Texte à lire
—————

Trois garages, côte à côte, servent de quartier général au Comité Organisateur du Garage (COG). Imagination débridée de gamins en quête d’aventures, à l’image du Club des cinq, arborant leurs pin’s Reebok, s’affrontant au ping-pong avec les voisins, s’essayant aux sketches ou se cachant dans les couloirs de l’ancien hôpital civil abandonné. Un esprit de cocagne qu’il retrouve chez les Scouts de La Louvière où, arborant le totem du vaillant Muscardin, Nicolas fera ses preuves pendant une dizaine d’années. Il intègre ensuite le staff du Patro, où chaque dimanche, il accompagne les jeunes au sein des locaux de l’Institut Notre Dame de la Croix, détruit par un incendie, en 2007.

La video de Nicolas Lesire

Mon père, ce héros

Un air de Boule devenu adulte

Ce qui frappe, en observant Nicolas, ce n’est pas le visage oblong, parsemé de taches de rousseur. Ni le nez, un peu arrondi, juste parfait pour y poser une paire de lunettes rectangulaires. Encore moins le cheveu épais, légèrement ondulant, roux, qui lui donne un petit air de Boule devenu adulte. Non, ce qui frappe, ce sont les yeux. Tantôt intrigués. Tantôt rieurs. Ils transpirent de tristesse, de fierté et de reconnaissance à l’évocation du père, parti trop tôt, trop vite, comme on foudroie la vie un premier janvier à minuit. Coup d’arrêt sur une relation en reconstruction. Panel d’émotions involontaires. Souvenirs d’un petit garçon de trois ans, à qui son père annonce la naissance de son frère cadet, Thomas. Le plus lointain souvenir dont Nicolas se souvienne. Les autres remontent ensuite comme l’eau d’un puits creusé à la main, dans le sable.

La source de son amour pour la BD n'est pas un mirage

La source de son amour pour la Bande Dessinée n’est pas un mirage. Elle sourd, bouillonnante, aux pieds du bureau de son père. Oasis dans le désert. Caverne d’Ali Baba, dans laquelle Nicolas s’enferme chaque semaine en quête de ses héros. Héros de chair. Héros de papier. Il fait connaissance avec l’univers de Buck Danny, de Blueberry – la seule collection qu’il emporterait sur une île déserte –, de Spirou. Le jeune garçon entre avec Achille Talon dans le Neuvième art tel que l’aime son père. Il n’en sortira plus. Cerise sur le gâteau, le diplôme de philologie romane dont il se ceint en 1999 à Louvain, est ponctué par la publication de son mémoire, étonnante incursion dans l’univers féminin de Thorgal.

—————

Liste fournie
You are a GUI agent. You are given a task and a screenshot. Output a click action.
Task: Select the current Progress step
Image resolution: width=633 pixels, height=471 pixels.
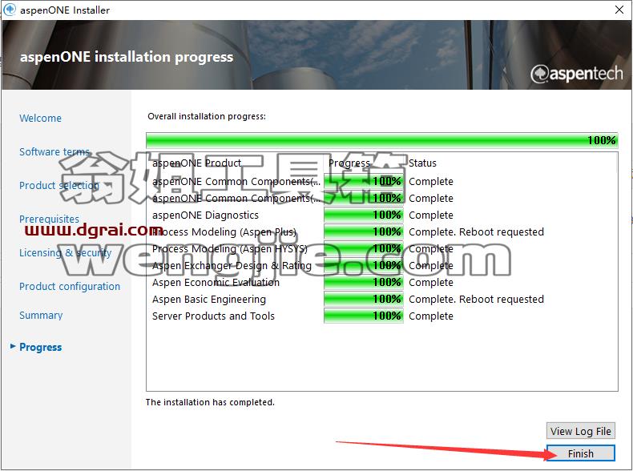[40, 347]
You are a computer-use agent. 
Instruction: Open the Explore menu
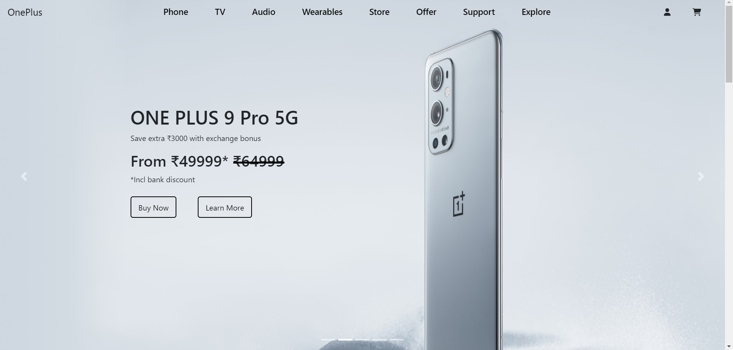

—————

Actions demandées
A - Reprenez le passage du texte sur Nicolas qui va de « La source de son amour pour la BD » jusqu'à « féminin de Thorgal. », en substituant « Gaston Lagaffe » à « Achille Talon ».
B - Répondez aux questions suivantes d'après le texte sur Nicolas.
(i) Quel totem Nicolas portait-il chez les Scouts de La Louvière ?
(ii) Comment s'appelle le frère cadet de Nicolas ?
(iii) En quelle année et dans quelle ville Nicolas obtient-il son diplôme de philologie romane ?

Vos réponses écrites
A -
La source de son amour pour la BD n'est pas un mirage

La source de son amour pour la Bande Dessinée n’est pas un mirage. Elle sourd, bouillonnante, aux pieds du bureau de son père. Oasis dans le désert. Caverne d’Ali Baba, dans laquelle Nicolas s’enferme chaque semaine en quête de ses héros. Héros de chair. Héros de papier. Il fait connaissance avec l’univers de Buck Danny, de Blueberry – la seule collection qu’il emporterait sur une île déserte –, de Spirou. Le jeune garçon entre avec Gaston Lagaffe dans le Neuvième art tel que l’aime son père. Il n’en sortira plus. Cerise sur le gâteau, le diplôme de philologie romane dont il se ceint en 1999 à Louvain, est ponctué par la publication de son mémoire, étonnante incursion dans l’univers féminin de Thorgal.

B -
(i) Le totem du vaillant Muscardin.
(ii) Thomas.
(iii) En 1999, à Louvain.